**Assignment:** Scan the material for the word "target", then return every line where it appears.

**Material to process:**
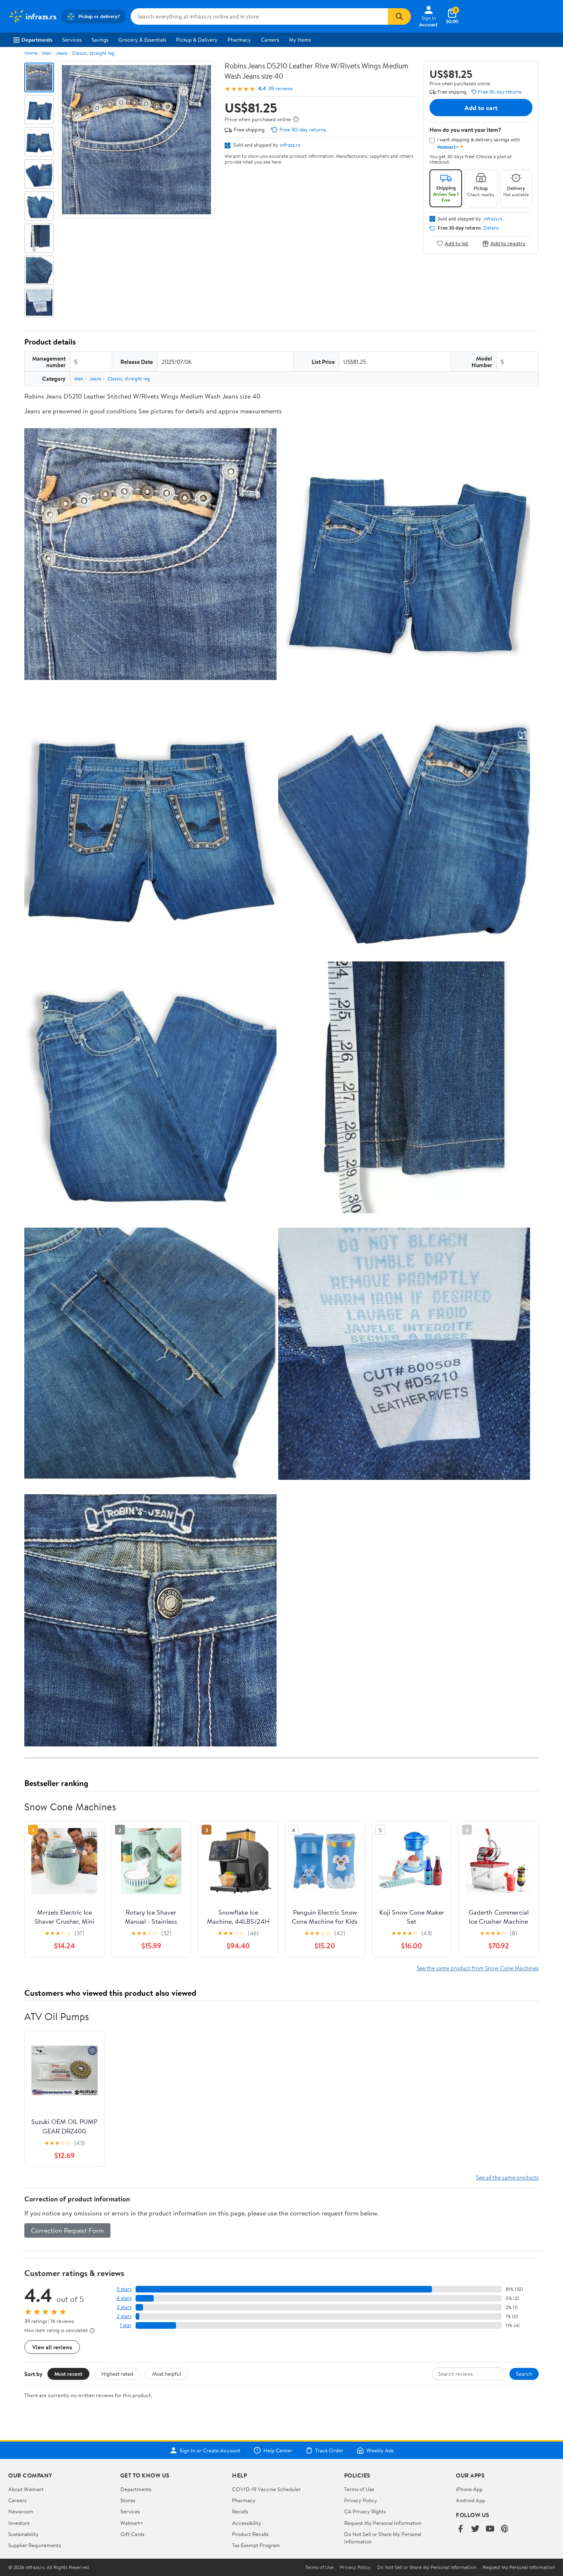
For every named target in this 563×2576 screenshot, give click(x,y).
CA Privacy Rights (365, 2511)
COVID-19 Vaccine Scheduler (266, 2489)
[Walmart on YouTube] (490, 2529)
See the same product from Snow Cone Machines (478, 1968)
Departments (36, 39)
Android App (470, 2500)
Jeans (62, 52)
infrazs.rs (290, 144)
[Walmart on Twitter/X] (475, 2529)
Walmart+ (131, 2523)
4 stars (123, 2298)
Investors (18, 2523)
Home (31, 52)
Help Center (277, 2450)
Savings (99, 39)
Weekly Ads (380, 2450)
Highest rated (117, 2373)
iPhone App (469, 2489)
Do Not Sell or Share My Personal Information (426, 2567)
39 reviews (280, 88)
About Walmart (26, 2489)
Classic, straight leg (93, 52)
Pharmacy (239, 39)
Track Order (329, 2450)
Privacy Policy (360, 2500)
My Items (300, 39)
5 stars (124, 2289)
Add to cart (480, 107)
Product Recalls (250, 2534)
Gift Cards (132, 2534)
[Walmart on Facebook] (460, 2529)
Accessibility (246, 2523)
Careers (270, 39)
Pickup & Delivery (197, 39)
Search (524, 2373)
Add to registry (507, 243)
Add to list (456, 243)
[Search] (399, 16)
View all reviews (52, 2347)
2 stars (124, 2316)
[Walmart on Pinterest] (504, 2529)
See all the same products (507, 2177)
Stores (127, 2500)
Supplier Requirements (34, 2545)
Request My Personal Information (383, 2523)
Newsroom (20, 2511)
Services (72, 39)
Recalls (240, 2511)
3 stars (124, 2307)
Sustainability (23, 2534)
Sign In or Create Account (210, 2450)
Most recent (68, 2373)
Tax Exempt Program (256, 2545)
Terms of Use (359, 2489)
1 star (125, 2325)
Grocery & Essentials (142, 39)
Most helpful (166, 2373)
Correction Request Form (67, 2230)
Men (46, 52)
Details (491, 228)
---
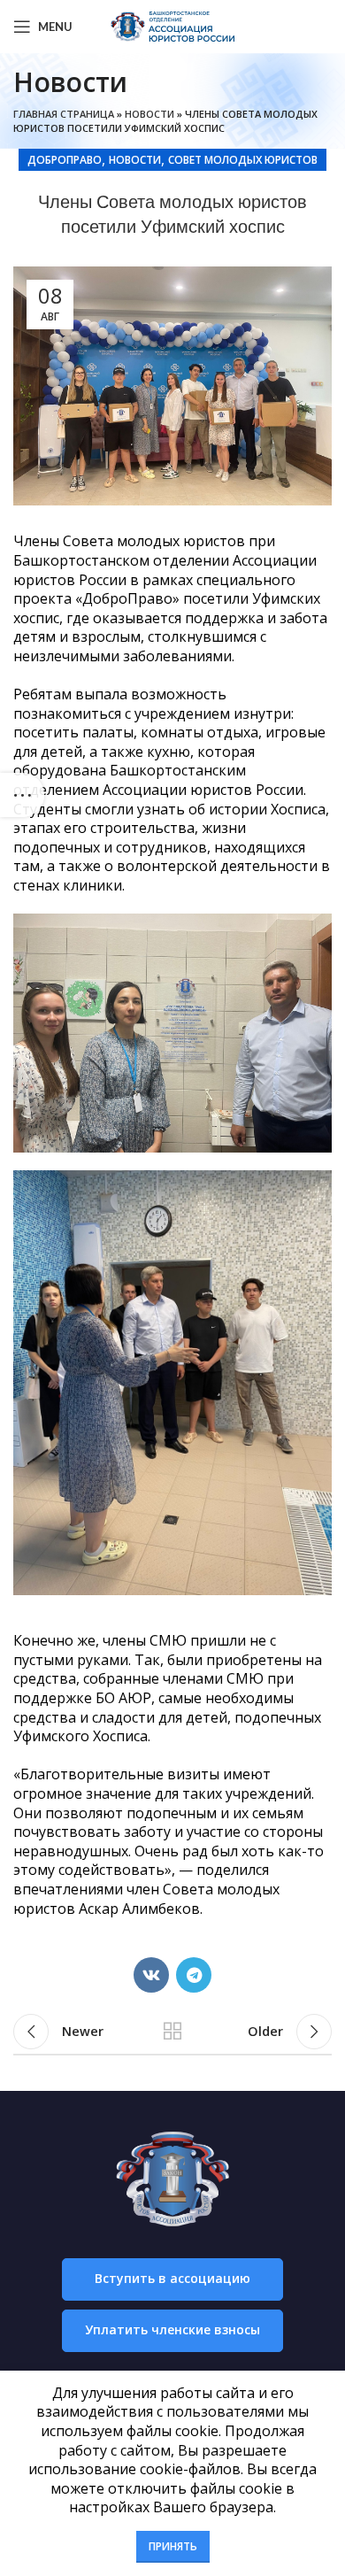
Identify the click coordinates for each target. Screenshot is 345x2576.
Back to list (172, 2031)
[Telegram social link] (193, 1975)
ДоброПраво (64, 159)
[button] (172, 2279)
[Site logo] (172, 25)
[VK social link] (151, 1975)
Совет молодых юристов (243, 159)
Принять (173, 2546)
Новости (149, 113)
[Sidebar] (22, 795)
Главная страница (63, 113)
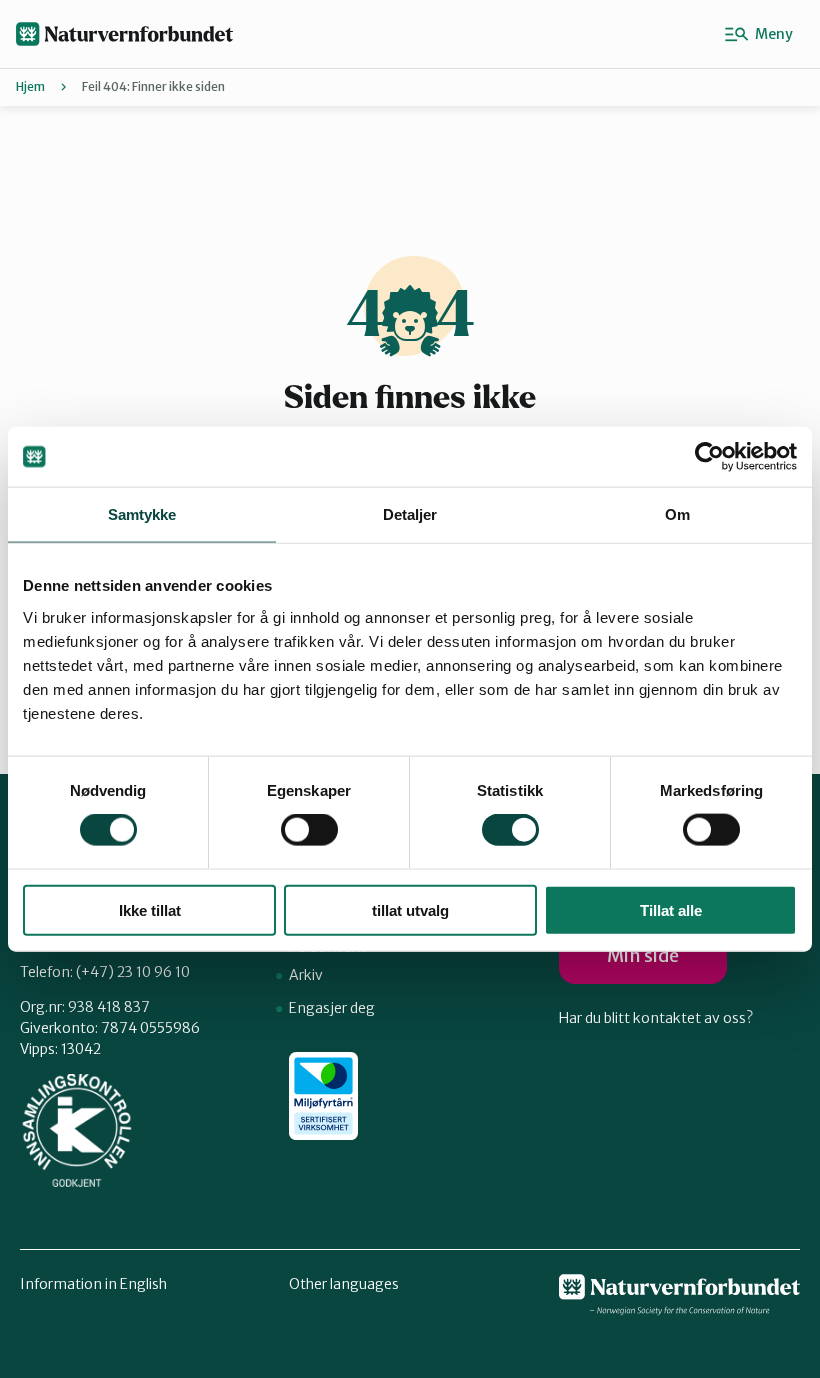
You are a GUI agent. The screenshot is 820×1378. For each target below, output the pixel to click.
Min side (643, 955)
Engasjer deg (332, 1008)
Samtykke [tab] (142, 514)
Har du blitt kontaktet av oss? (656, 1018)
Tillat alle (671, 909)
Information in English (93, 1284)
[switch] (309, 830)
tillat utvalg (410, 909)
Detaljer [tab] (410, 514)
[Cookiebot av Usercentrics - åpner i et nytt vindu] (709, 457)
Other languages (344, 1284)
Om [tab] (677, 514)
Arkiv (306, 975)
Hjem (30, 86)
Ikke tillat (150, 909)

**Written response:**
For every named target in this 563×2576 screenshot, give click(x,y).
Identify the click coordinates for each target. Screenshot is 345x2576.
You are a GUI agent. The screenshot is 820×1378. For each target below, output the pixel to click.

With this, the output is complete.